JupyterLab¶
JupyterLab serves as the interactive development environment for FlumenData, providing notebooks, data exploration, and direct integration with the Spark cluster.
Overview¶
Image: flumendata/jupyterlab:spark-4.0.1 (custom built)

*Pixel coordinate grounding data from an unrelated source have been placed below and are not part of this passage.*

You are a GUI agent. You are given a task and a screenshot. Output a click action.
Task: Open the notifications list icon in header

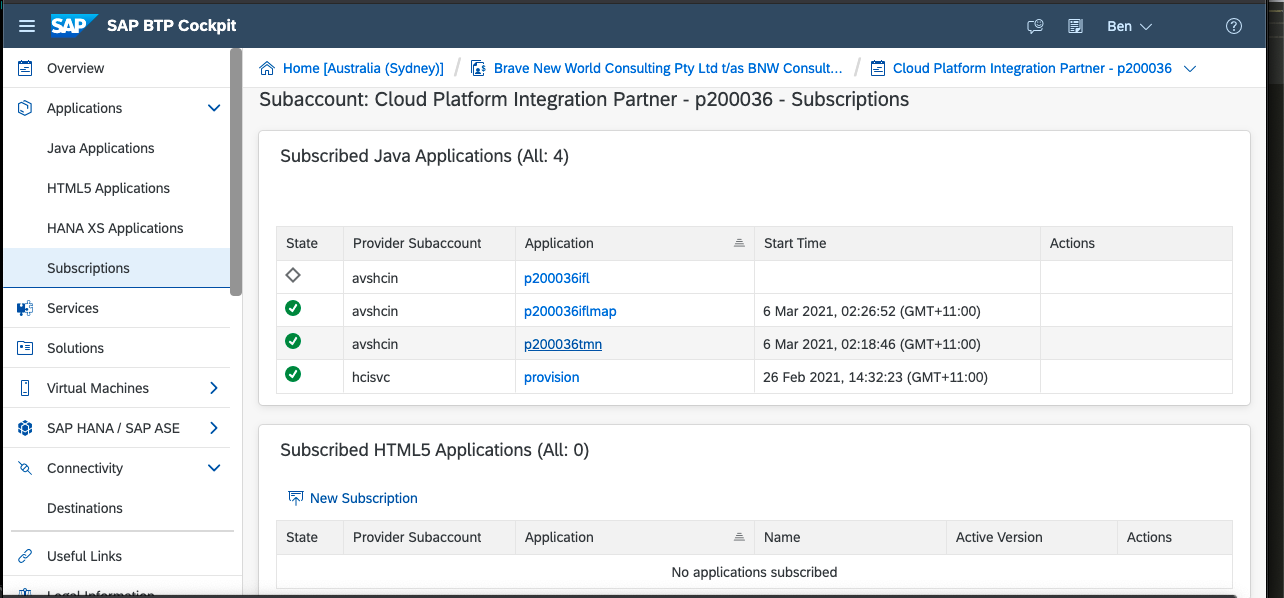1076,26
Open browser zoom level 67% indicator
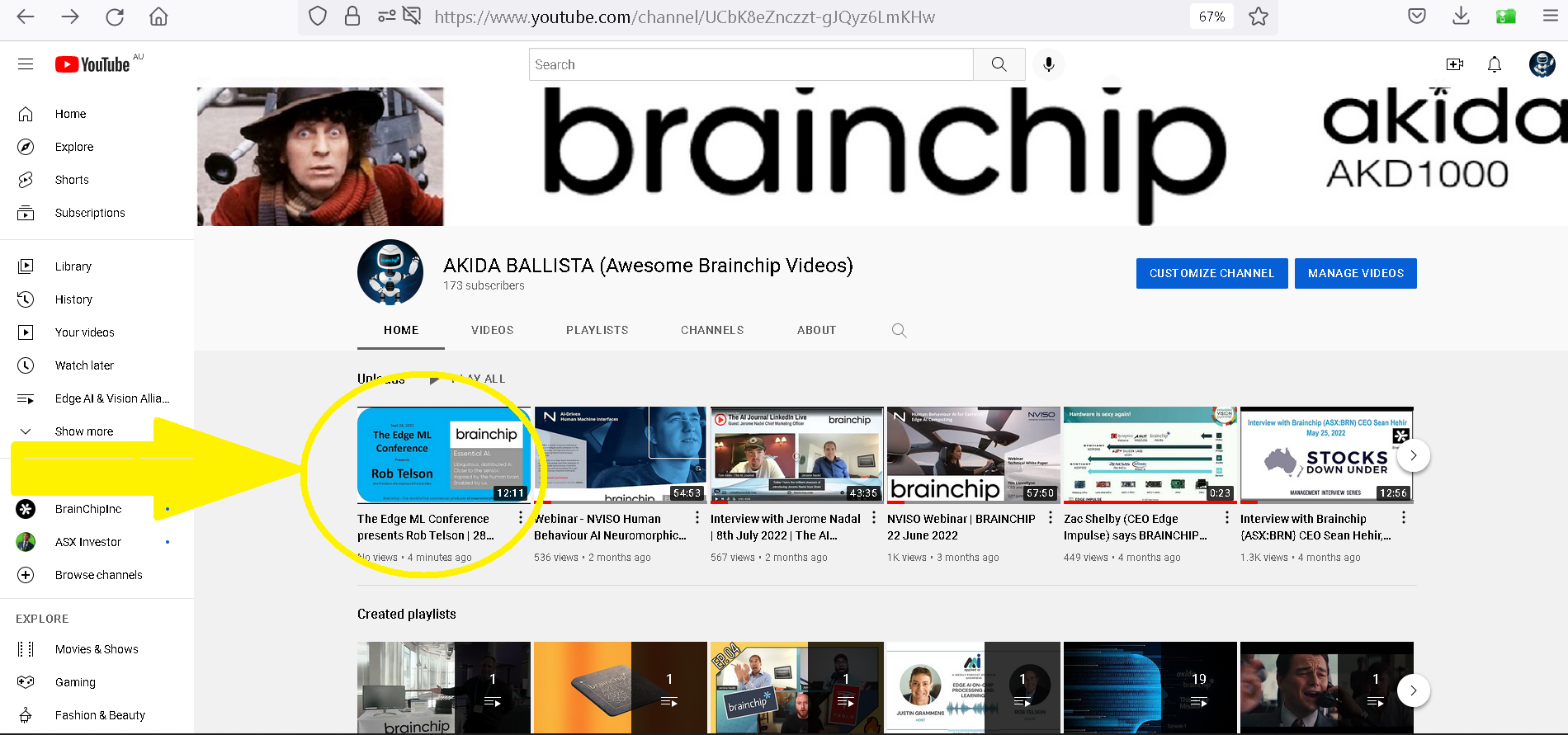Screen dimensions: 1568x735 (1211, 16)

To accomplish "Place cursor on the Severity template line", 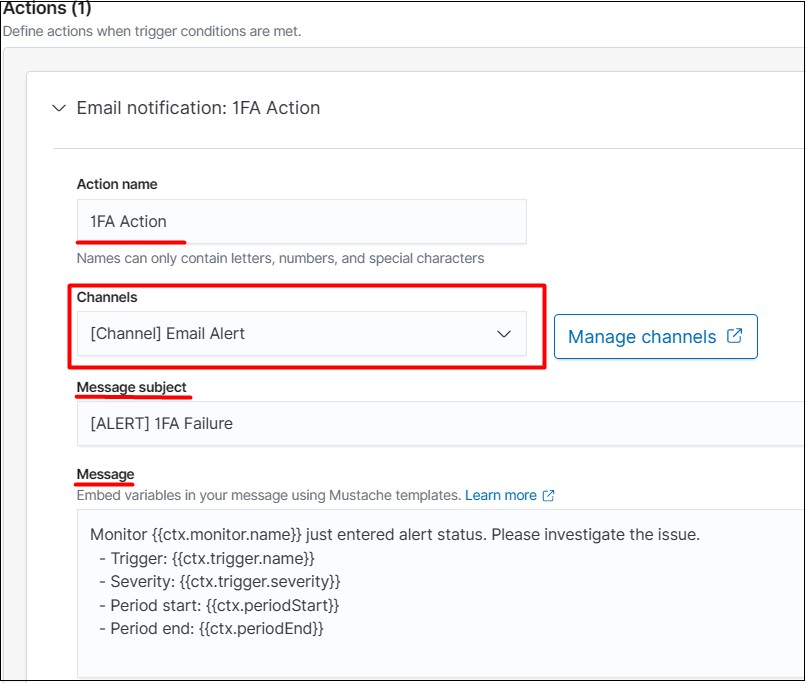I will point(220,581).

Base: jupyter/scipy-notebook:python-3.10
Port: 8888 (Web UI)
Python: 3.10
PySpark: 4.0.1 (matches cluster)
Delta Lake: 4.0.0 (matches cluster)
Architecture¶
JupyterLab provides: - Interactive Notebooks: Jupyter notebooks with Python, PySpark, and SQL kernels - Spark Integration: Direct connection to FlumenData Spark cluster (client mode) - Delta Lake Support: Read and write Delta tables with ACID guarantees - Hive Metastore Access: Query and manage databases and tables - S3/MinIO Integration: Direct access to data lake storage - Data Science Stack: pandas, matplotlib, seaborn, plotly for analysis and visualization
Configuration¶
Spark Configuration¶
JupyterLab uses a pre-configured Spark settings file:
# Connect to FlumenData Spark cluster
spark.master spark://spark-master:7077
spark.submit.deployMode client
# Delta Lake integration
spark.sql.extensions io.delta.sql.DeltaSparkSessionExtension
spark.sql.catalog.spark_catalog org.apache.spark.sql.delta.catalog.DeltaCatalog
# Hive Metastore
spark.hadoop.hive.metastore.uris thrift://hive-metastore:9083
spark.sql.catalogImplementation hive
spark.sql.warehouse.dir s3a://lakehouse/warehouse
# S3A MinIO access
spark.hadoop.fs.s3a.endpoint http://minio:9000
spark.hadoop.fs.s3a.access.key minioadmin
spark.hadoop.fs.s3a.secret.key minioadmin123
Make Commands¶
# Build and start
make build-jupyterlab # Build custom JupyterLab image
make up-tier2 # Start JupyterLab and other Tier 2 services
# Access
make token-jupyterlab # Get JupyterLab access token
make logs-jupyterlab # View JupyterLab logs
# Development
make shell-jupyterlab # Open bash shell
make python-jupyterlab # Open Python shell
# Testing
make test-jupyterlab # Test Spark integration
make health-jupyterlab # Check service health
# Management
make restart-jupyterlab # Restart service
make down-tier2 # Stop Tier 2 services
Getting Started¶
1. Start JupyterLab¶
2. Get Access Token¶
3. Access Web UI¶
Open http://localhost:8888 and enter the token.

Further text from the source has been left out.